I gather that Liquid 0
2 doesn't exist above -118 deg C. If you charge a cylinder with liquid oxygen at -200 deg C and let the temperature rise to room temperature, it will be a supercritical fluid - apparently that is the state when there is no difference between a gaseous state and a fluid state, but it is definitely not a liquid.
I think with practical pressures, you can only have compressed gaseous oxygen. I would hate to think what pressures you would get in the cylinders from supercritical oxygen in the boot of a car on a really hot sunny day.
If by "Liquid Oxygen", they just use liquid oxygen to partially fill a cylinder, and then let it warm up to a compressed gas state, then to ship by air, you need an expensive ATA-300 Category 1 case to ship the cylinders. This is a legal requirement particularly in the US.
Unless, of course, you are scuba diving on the moon Titan where the temperatures are perfect for bottled liquid oxygen and they have all those great methane lakes. The Triton is the perfect device for recreational diving on Titan.

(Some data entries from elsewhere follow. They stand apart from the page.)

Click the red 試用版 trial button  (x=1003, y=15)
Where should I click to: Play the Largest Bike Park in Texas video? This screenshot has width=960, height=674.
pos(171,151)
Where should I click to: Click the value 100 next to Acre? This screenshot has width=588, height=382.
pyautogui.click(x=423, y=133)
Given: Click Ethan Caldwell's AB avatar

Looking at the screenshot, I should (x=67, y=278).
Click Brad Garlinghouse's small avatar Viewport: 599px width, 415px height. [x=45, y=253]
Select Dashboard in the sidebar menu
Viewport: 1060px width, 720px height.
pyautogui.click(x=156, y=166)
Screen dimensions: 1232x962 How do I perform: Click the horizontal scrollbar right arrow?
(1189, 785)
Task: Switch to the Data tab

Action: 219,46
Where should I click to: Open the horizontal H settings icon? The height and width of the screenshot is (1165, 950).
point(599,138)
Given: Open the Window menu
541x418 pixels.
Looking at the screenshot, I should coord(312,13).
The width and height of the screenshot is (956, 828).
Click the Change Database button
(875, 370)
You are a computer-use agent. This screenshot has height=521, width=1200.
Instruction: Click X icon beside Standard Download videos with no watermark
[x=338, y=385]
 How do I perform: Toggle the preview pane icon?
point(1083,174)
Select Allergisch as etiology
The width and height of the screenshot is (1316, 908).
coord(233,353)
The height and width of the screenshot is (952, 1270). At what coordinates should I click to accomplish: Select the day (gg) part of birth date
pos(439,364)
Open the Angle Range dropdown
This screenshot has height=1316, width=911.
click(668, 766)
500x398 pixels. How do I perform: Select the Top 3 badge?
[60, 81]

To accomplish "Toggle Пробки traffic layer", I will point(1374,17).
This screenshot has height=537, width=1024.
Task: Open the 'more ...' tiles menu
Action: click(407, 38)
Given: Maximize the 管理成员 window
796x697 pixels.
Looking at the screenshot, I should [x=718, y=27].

One of the many things that really do not make sense is that if this product was close to production, they would have done thousand of hours of testing. They would have had no end of full uninterrupted 45 minute video clips of test divers swimming around underwater. They could show someone inserting the cylinders, and then doing a full dive. Instead, they had to actually rent a pool just to do the most recent clip where a diver managed to stay underwater for 7 minutes (something like that) with no activity. There is nothing to indicate that any functioning prototype exists.
All they have proven is that they have made an object that resembles the CAD renders and it can make nice bubbles.